● **Short exercise**
Determine how many lines in the items below contain the string "what", treating uppercase and lowercase as different, and reply with only that number.

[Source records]

'''

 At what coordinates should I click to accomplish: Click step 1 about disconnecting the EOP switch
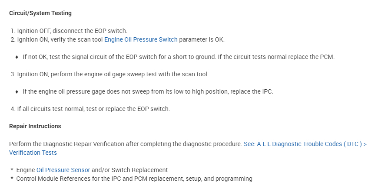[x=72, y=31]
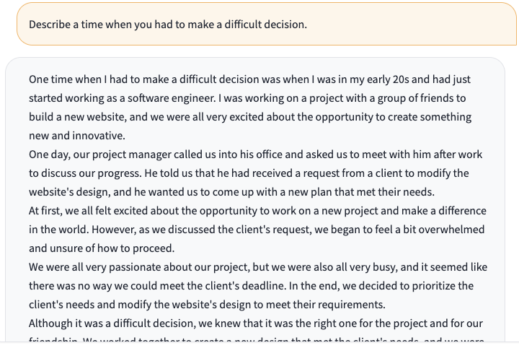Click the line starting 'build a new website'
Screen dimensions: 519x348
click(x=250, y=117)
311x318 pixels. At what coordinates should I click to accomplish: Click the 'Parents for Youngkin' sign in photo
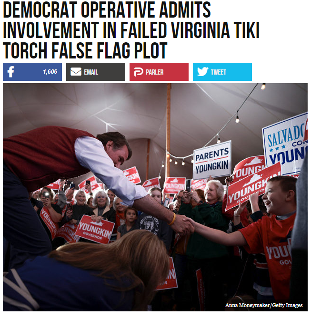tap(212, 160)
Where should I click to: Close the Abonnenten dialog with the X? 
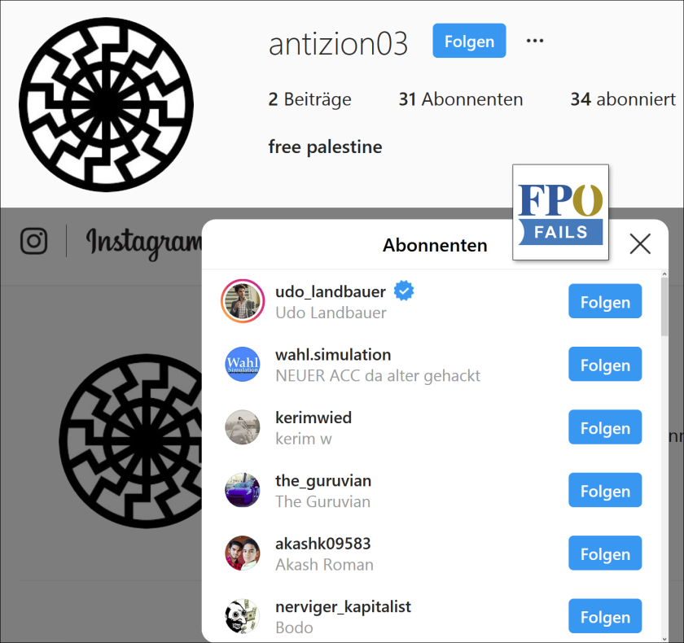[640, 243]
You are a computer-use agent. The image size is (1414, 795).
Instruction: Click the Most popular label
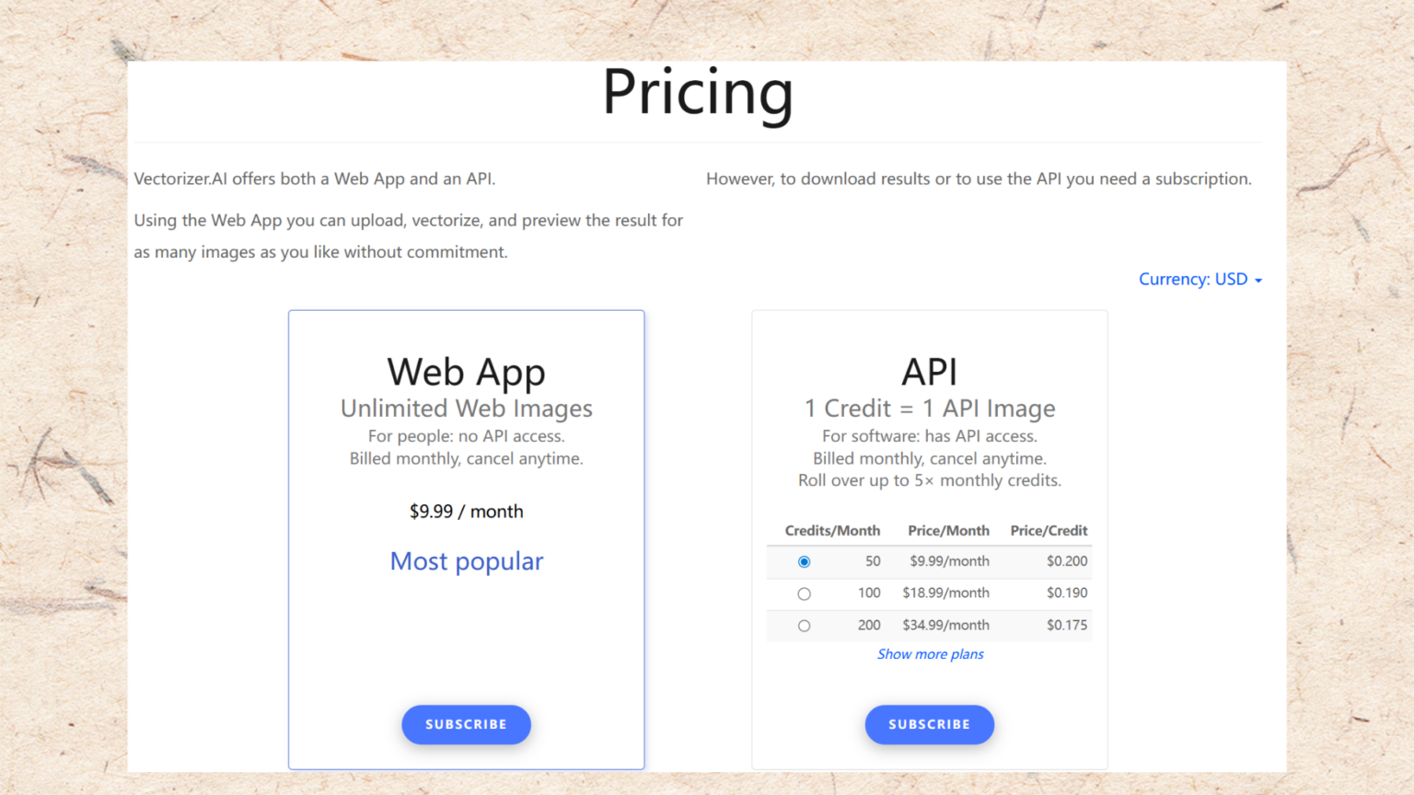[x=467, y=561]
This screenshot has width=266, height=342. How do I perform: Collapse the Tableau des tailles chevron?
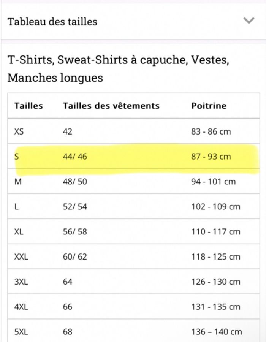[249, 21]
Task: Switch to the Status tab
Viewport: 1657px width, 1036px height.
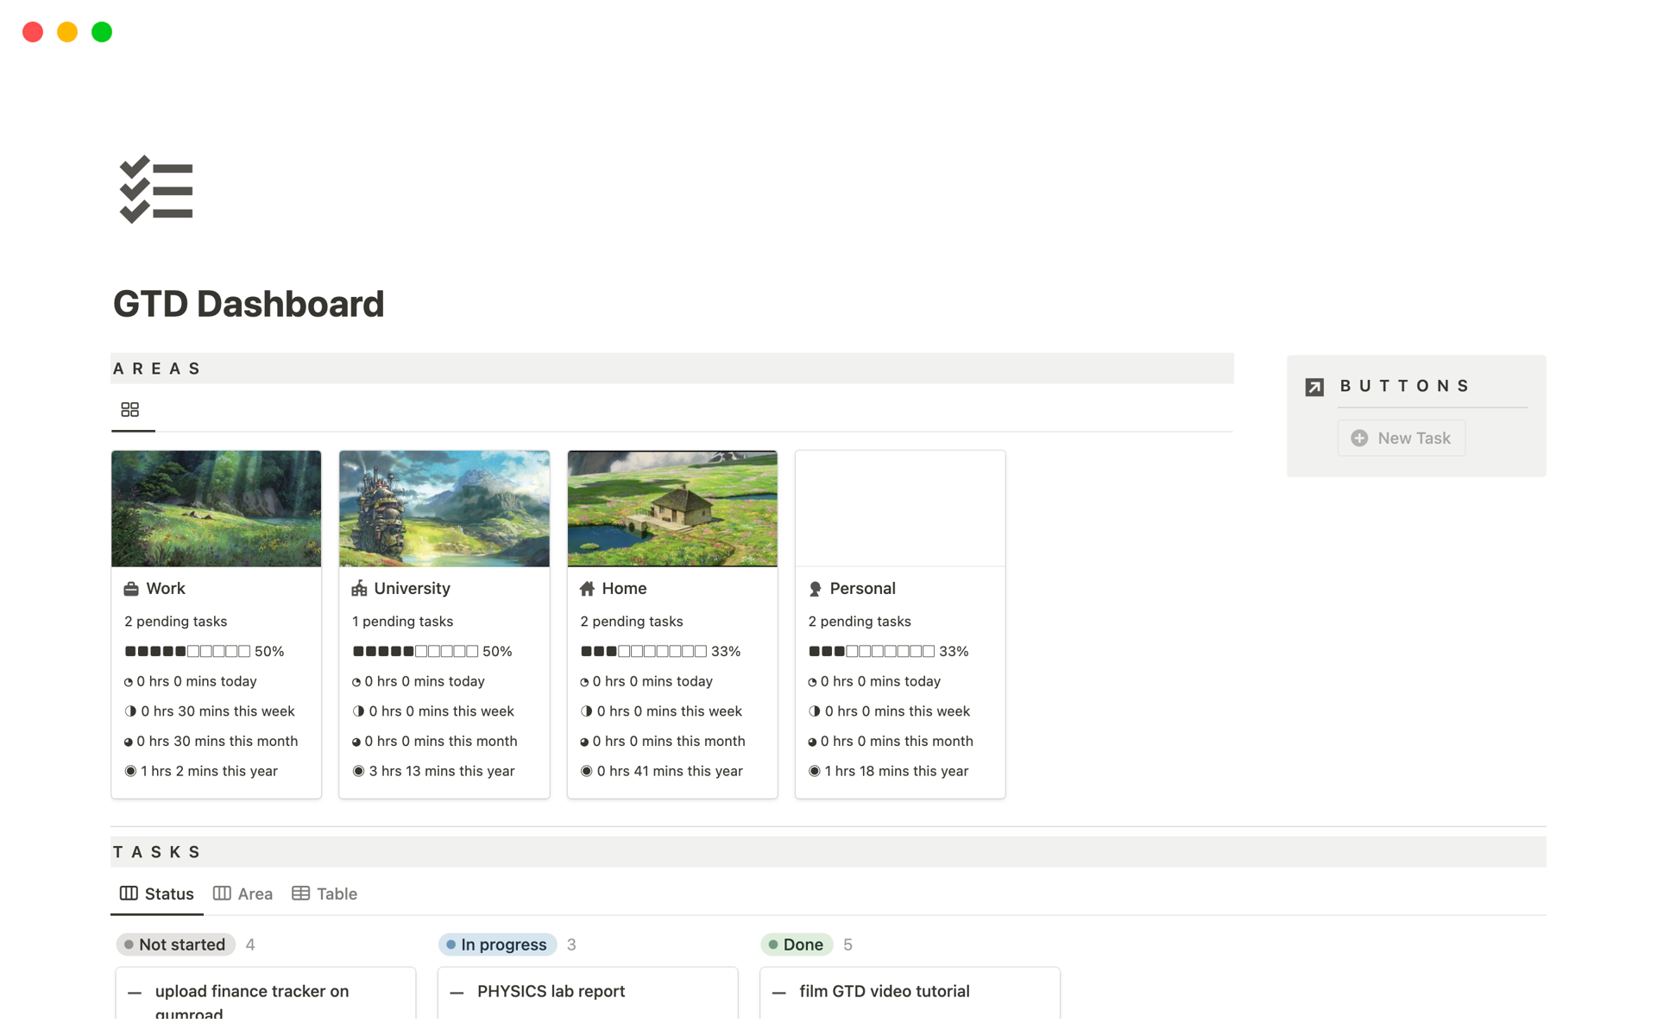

'''

● **Final answer**
2